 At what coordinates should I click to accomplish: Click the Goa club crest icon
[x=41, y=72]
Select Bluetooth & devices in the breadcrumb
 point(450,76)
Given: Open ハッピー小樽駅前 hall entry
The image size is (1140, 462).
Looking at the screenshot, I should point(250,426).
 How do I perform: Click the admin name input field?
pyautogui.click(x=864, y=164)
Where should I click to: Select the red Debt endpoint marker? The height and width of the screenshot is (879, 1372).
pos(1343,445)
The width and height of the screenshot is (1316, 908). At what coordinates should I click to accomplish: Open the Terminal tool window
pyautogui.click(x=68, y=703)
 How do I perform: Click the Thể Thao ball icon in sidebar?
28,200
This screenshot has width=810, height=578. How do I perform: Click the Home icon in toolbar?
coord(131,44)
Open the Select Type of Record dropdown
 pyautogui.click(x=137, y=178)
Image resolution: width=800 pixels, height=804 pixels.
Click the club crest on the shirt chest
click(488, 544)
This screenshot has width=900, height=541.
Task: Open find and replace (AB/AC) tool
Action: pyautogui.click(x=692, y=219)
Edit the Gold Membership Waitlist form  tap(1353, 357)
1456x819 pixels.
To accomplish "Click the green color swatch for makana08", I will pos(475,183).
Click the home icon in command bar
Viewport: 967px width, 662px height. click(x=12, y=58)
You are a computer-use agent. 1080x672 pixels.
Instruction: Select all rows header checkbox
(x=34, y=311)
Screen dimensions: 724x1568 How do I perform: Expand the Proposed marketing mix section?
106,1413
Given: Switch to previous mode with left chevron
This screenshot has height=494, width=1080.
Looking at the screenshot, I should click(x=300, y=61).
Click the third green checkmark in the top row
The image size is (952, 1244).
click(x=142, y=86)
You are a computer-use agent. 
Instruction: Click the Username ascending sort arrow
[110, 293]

------------------------------------------------------------

What is being asked – Print the lines again without changes, beginning at the line that has "Where should I" and ending with the last line of the records.

Task result –
Where should I click to: Select the red Debt endpoint marker? The height and width of the screenshot is (879, 1372).
pos(1343,445)
The width and height of the screenshot is (1316, 908). At what coordinates should I click to accomplish: Open the Terminal tool window
pyautogui.click(x=68, y=703)
 How do I perform: Click the Thể Thao ball icon in sidebar?
28,200
This screenshot has width=810, height=578. How do I perform: Click the Home icon in toolbar?
coord(131,44)
Open the Select Type of Record dropdown
 pyautogui.click(x=137, y=178)
Image resolution: width=800 pixels, height=804 pixels.
Click the club crest on the shirt chest
click(488, 544)
This screenshot has width=900, height=541.
Task: Open find and replace (AB/AC) tool
Action: pyautogui.click(x=692, y=219)
Edit the Gold Membership Waitlist form  tap(1353, 357)
1456x819 pixels.
To accomplish "Click the green color swatch for makana08", I will pos(475,183).
Click the home icon in command bar
Viewport: 967px width, 662px height. click(x=12, y=58)
You are a computer-use agent. 1080x672 pixels.
Instruction: Select all rows header checkbox
(x=34, y=311)
Screen dimensions: 724x1568 How do I perform: Expand the Proposed marketing mix section?
106,1413
Given: Switch to previous mode with left chevron
This screenshot has height=494, width=1080.
Looking at the screenshot, I should click(x=300, y=61).
Click the third green checkmark in the top row
The image size is (952, 1244).
click(x=142, y=86)
You are a computer-use agent. 
Instruction: Click the Username ascending sort arrow
[110, 293]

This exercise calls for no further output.